[Stored dataset items]
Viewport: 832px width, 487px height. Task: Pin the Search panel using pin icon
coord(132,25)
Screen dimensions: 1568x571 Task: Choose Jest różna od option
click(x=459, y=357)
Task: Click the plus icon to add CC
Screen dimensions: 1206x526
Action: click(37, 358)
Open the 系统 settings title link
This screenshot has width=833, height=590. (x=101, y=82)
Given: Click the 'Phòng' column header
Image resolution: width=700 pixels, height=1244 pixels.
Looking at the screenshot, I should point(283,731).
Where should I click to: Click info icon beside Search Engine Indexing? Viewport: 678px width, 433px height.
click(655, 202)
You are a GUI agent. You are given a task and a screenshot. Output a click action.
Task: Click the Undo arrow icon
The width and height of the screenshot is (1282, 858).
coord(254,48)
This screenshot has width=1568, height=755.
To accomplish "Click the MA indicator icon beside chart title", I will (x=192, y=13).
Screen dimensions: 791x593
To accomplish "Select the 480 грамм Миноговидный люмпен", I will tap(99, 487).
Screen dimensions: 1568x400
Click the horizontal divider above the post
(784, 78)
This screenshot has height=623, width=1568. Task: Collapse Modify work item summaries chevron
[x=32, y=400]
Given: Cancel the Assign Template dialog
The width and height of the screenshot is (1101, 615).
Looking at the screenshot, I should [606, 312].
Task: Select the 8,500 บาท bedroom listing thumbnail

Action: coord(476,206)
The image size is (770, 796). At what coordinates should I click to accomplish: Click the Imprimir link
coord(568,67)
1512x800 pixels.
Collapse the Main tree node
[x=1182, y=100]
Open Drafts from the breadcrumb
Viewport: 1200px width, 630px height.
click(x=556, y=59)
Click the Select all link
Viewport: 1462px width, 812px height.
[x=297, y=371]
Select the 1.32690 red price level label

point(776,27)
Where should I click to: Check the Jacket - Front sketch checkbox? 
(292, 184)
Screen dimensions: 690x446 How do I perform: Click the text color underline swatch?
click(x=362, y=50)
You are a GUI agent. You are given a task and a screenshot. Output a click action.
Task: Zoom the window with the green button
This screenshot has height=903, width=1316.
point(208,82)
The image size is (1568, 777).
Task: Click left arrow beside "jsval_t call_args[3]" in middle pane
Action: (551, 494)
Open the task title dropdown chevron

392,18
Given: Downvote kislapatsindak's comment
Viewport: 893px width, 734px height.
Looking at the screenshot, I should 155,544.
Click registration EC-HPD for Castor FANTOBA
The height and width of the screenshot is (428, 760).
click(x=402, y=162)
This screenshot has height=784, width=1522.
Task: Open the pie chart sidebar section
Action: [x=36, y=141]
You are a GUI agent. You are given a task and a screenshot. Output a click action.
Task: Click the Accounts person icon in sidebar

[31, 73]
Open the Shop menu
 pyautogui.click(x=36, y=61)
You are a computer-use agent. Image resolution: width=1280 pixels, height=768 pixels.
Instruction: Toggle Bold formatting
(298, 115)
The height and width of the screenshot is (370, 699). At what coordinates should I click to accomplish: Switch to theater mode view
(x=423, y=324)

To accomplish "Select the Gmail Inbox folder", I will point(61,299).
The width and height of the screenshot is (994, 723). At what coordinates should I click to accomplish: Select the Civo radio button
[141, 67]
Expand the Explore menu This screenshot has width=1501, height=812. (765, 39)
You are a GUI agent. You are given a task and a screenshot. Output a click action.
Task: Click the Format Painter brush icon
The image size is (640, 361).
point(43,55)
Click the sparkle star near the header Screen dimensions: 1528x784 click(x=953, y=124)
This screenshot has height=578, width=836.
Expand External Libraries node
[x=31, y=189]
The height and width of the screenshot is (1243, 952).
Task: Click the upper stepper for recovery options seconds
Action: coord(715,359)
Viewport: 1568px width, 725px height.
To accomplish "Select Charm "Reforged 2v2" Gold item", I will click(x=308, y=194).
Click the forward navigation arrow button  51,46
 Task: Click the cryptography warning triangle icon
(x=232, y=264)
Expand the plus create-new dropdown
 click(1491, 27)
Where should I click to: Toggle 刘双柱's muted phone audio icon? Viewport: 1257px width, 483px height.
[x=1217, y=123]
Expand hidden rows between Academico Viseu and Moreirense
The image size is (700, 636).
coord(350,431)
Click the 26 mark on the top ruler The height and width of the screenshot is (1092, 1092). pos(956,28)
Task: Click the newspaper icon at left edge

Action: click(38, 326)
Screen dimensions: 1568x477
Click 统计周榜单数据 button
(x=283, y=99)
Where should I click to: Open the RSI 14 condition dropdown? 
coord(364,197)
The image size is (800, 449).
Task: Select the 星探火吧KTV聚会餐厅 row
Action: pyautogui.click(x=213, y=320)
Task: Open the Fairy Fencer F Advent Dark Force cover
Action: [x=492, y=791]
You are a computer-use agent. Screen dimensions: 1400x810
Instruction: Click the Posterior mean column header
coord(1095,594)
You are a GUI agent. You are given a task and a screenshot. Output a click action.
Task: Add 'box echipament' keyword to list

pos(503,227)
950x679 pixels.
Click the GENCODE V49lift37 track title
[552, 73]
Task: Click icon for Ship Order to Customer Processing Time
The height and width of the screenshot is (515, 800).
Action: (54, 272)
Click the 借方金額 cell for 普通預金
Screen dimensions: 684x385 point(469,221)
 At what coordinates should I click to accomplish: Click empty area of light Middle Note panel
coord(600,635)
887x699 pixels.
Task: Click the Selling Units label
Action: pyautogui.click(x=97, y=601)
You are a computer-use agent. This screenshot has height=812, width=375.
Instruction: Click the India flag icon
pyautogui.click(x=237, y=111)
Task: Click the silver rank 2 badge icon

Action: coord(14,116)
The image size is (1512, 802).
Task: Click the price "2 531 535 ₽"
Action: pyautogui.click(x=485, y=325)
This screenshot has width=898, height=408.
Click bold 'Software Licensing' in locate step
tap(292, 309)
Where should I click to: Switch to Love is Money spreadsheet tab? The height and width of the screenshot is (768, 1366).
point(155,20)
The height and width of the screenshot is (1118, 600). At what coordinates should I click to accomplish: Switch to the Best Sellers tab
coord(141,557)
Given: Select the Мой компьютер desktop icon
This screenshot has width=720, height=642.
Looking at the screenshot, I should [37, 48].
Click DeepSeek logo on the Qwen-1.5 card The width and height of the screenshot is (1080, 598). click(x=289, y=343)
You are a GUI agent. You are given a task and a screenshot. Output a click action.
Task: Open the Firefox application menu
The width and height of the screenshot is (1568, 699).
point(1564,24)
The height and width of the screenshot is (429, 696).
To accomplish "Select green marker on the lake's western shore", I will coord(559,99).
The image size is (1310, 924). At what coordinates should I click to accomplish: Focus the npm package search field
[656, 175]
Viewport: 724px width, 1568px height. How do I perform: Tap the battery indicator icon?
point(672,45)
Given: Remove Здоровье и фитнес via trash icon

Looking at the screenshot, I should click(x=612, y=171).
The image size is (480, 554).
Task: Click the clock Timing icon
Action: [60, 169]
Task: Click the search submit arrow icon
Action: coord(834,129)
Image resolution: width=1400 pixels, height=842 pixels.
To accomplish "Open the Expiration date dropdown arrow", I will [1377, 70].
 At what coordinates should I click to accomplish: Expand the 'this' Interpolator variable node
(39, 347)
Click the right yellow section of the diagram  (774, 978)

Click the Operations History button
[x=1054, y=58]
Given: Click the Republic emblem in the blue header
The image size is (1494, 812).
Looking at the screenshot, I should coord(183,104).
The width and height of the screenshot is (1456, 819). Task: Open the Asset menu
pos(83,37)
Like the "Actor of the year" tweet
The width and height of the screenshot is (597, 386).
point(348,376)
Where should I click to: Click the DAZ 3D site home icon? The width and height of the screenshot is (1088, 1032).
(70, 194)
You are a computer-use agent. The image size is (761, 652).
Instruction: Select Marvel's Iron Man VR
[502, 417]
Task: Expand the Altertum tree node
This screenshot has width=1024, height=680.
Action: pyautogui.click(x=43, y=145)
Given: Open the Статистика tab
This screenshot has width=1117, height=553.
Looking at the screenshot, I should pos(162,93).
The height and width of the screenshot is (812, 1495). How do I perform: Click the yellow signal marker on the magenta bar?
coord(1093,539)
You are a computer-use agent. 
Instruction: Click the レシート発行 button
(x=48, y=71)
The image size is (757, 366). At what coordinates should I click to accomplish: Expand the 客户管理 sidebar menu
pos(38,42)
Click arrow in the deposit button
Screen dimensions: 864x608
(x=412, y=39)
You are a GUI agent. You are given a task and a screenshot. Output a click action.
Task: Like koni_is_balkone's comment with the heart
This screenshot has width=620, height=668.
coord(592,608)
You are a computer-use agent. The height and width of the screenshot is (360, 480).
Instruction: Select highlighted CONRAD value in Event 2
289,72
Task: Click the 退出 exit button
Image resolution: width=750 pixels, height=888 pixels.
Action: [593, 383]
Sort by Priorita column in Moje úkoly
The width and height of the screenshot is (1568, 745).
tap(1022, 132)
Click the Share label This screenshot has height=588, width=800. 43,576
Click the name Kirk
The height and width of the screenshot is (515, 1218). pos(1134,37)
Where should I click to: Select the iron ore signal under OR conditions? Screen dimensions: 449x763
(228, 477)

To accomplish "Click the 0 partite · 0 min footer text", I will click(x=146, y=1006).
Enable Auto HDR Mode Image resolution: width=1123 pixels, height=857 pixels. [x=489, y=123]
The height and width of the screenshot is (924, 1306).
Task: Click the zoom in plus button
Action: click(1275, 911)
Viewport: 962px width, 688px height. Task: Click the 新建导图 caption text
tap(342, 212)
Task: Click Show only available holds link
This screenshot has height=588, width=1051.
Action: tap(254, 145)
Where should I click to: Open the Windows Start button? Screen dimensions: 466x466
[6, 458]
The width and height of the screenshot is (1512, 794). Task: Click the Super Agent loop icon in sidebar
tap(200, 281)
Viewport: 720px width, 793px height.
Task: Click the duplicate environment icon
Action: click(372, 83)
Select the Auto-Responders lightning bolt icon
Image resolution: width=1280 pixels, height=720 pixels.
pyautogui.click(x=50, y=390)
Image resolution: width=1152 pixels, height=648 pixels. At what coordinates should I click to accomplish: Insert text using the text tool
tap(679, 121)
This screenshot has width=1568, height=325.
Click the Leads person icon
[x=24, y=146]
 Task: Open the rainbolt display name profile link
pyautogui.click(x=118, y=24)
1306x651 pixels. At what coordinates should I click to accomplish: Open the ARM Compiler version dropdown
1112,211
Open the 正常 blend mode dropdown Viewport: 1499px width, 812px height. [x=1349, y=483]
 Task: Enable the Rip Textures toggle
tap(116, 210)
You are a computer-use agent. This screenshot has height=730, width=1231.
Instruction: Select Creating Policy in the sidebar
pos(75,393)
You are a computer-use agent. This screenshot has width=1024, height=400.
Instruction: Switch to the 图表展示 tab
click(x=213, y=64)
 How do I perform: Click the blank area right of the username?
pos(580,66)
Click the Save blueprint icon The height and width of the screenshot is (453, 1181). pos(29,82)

§ TASK PROMPT:
Please, from the entries above, set down exactly the lines from the one containing "Image resolution: width=1280 pixels, height=720" through the one containing "This screenshot has width=1568, height=325.", and only those.

§ RESPONSE AREA:
Image resolution: width=1280 pixels, height=720 pixels.
pyautogui.click(x=50, y=390)
Image resolution: width=1152 pixels, height=648 pixels. At what coordinates should I click to accomplish: Insert text using the text tool
tap(679, 121)
This screenshot has width=1568, height=325.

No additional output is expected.